ナザーユ雪山 その16
ドラミングの音が鳴り響く中、戦闘は開始された。
視界はあまり当てに出来ない。
次々と飛び掛かってくる魔物達を、気配を頼りに迎え撃つ。
戦闘には手を貸さないという約束だったイヴィも、この吹雪の中では浮遊魔法で飛ぶ訳にもいかず、応戦に迫られて攻撃魔法の魔力図にも魔力を通し始めた。
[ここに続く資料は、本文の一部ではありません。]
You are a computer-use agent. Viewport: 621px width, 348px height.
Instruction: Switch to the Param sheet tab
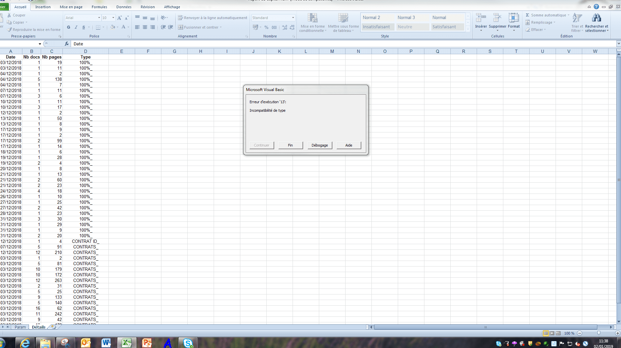tap(20, 327)
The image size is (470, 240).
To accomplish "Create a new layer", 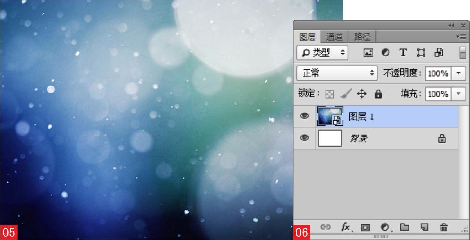I will 424,227.
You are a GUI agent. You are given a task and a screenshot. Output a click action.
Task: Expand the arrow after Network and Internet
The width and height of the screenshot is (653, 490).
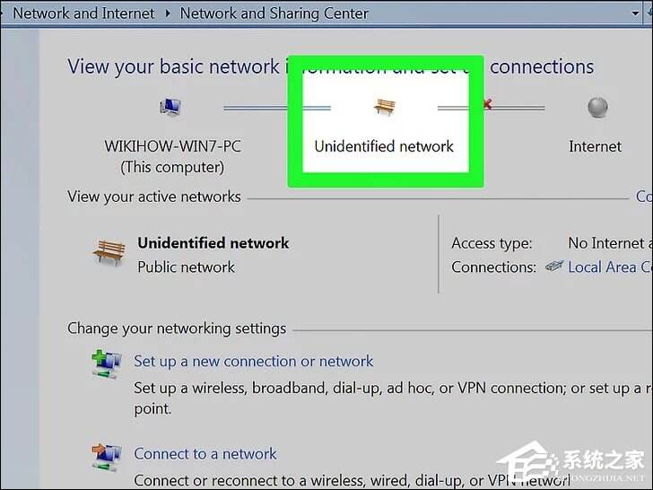168,13
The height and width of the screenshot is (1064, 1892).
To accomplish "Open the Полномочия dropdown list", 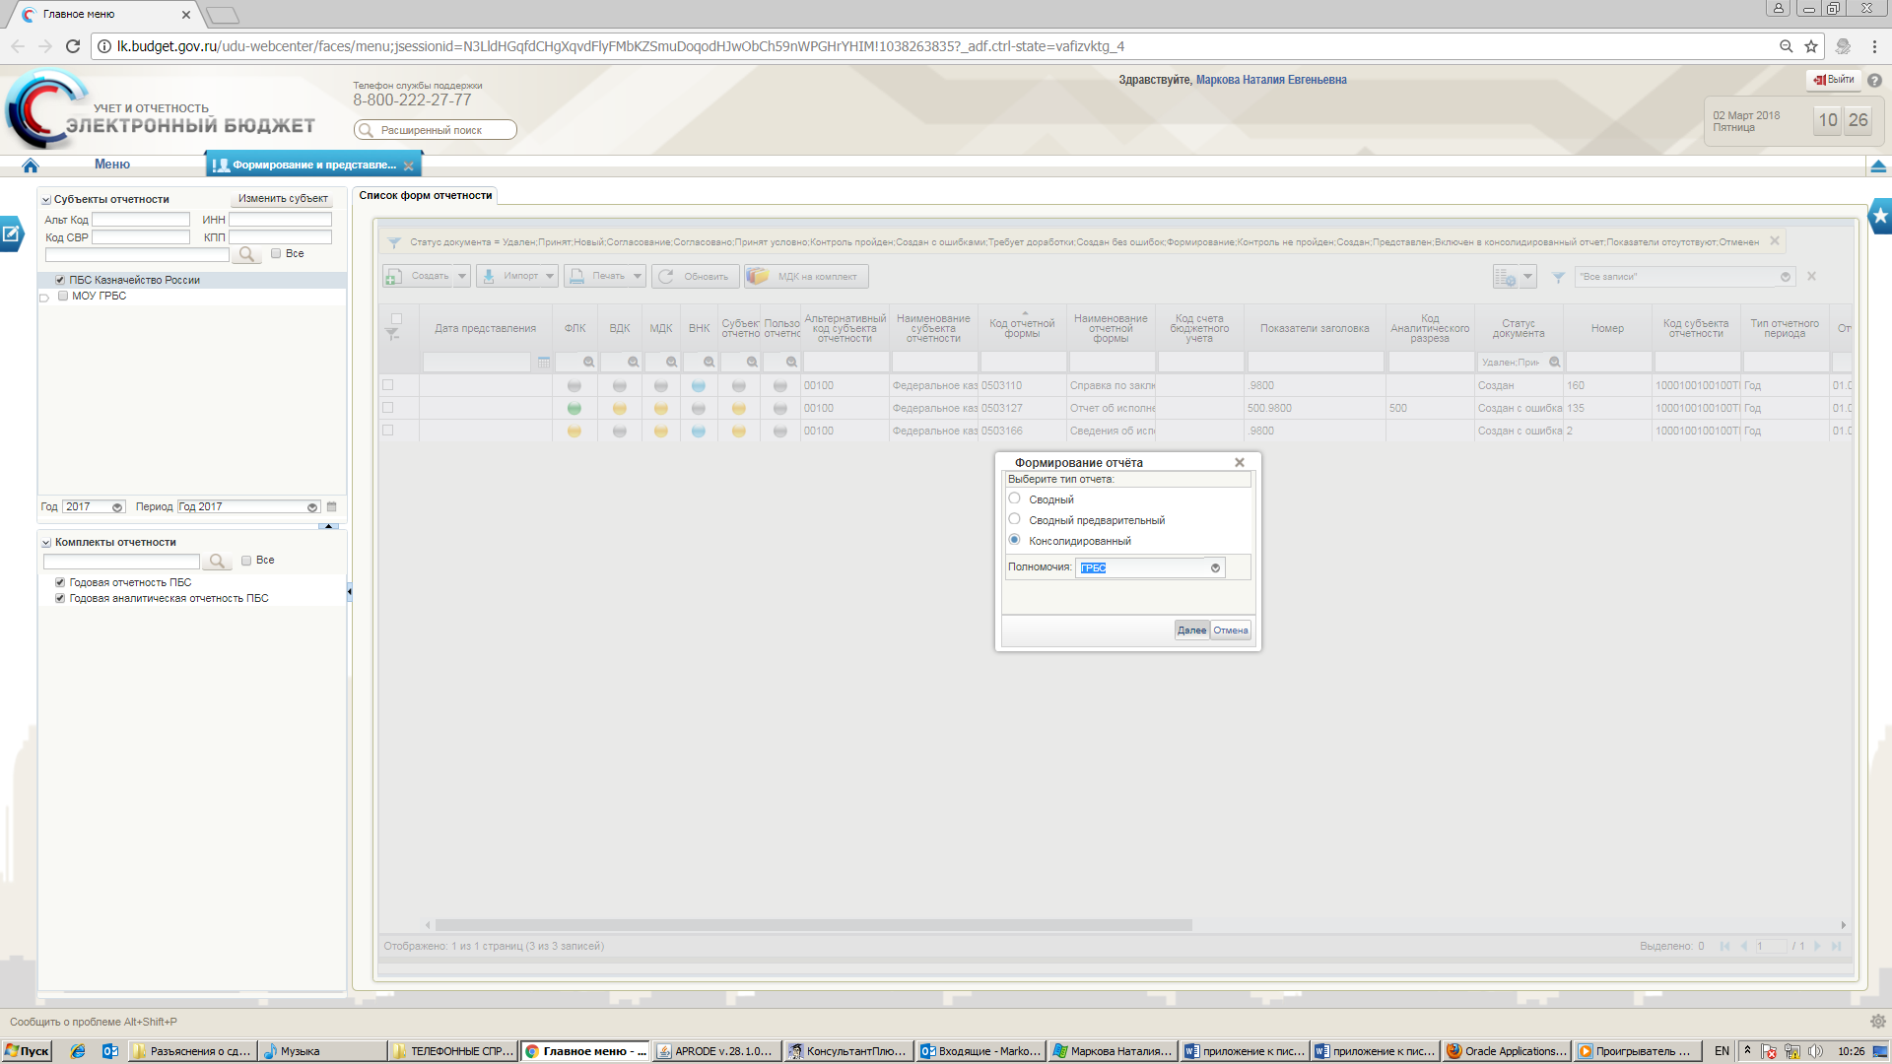I will tap(1215, 567).
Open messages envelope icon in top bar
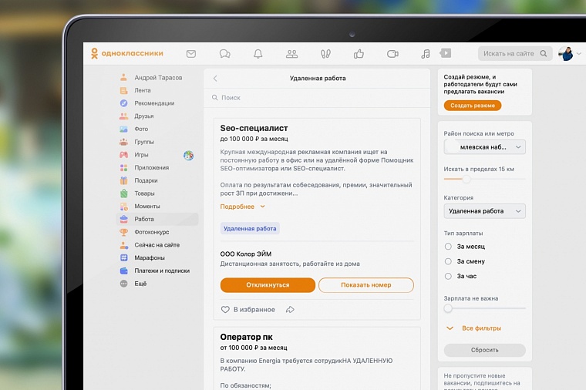This screenshot has width=586, height=390. point(191,54)
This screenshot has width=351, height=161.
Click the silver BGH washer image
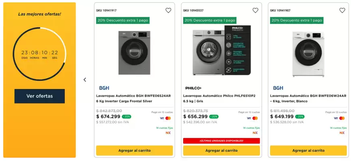pyautogui.click(x=134, y=52)
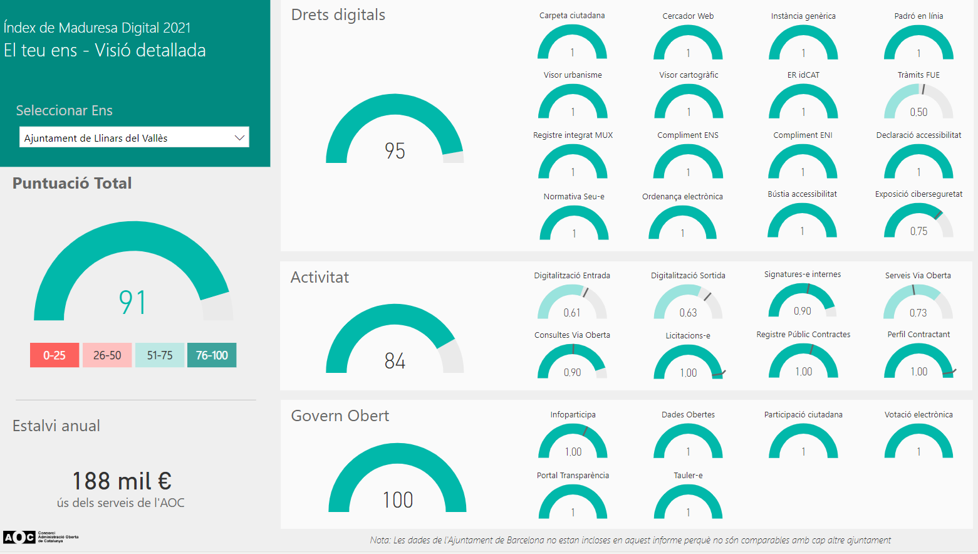Screen dimensions: 978x554
Task: Click the AOC logo
Action: pyautogui.click(x=19, y=537)
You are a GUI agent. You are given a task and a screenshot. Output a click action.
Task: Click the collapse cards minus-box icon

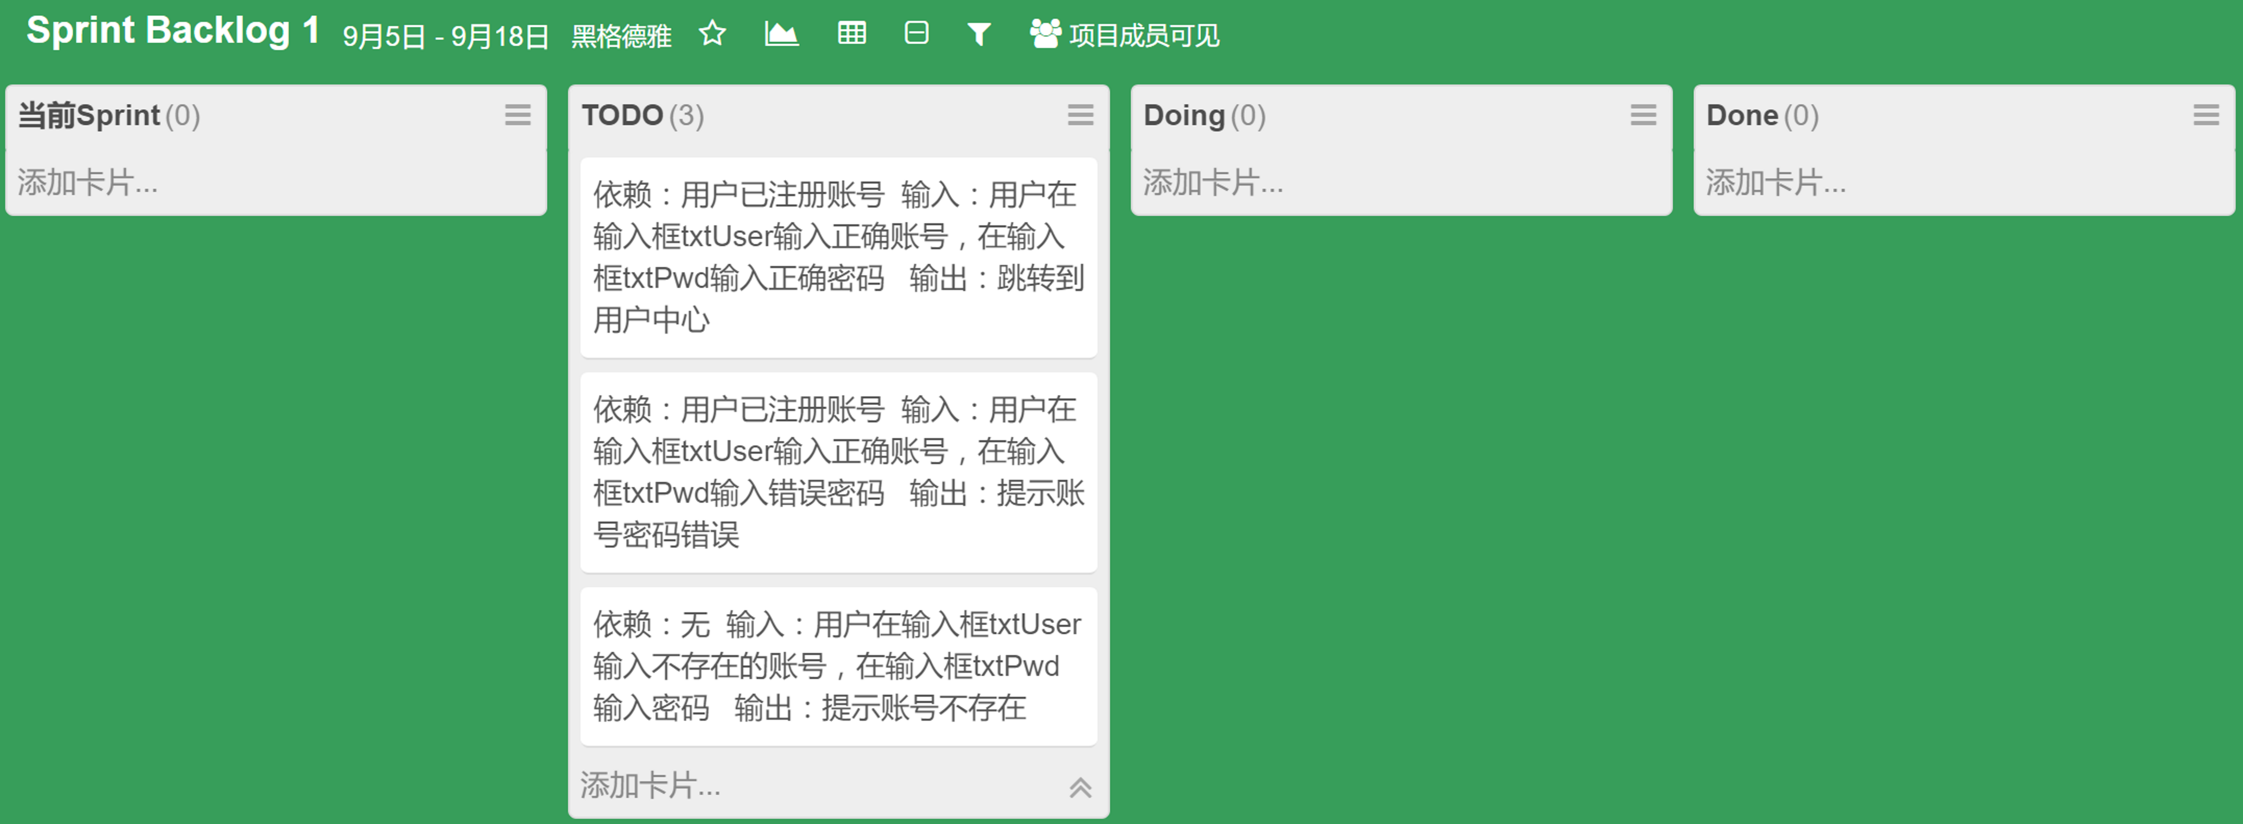[916, 34]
体の大きなナザーユサスカッチに無理やり陣形の間に割り込まれると、私達は回避のために分散せざるを得なかった。
いや、正しくは分散させられた。
無謀にも陣形の真ん中に飛び込んできた魔物を撃退するなど、私達3人がかりならわけのないことなんだから。
だけどできなかった。
他の魔物達からの同時攻撃によって阻まれたからだ。
戦闘が開始してすぐに私が抱いた違和感は気のせいなんかじゃなかった。
タイガが返り討ちにした最初の1匹以降、ナザーユサスカッチ達は明らかに無計画に単独でつっこんでくるような事はしなくなっているし、必ず複数で行動して攻撃の隙を互いにフォローし合うように立ちまわっている。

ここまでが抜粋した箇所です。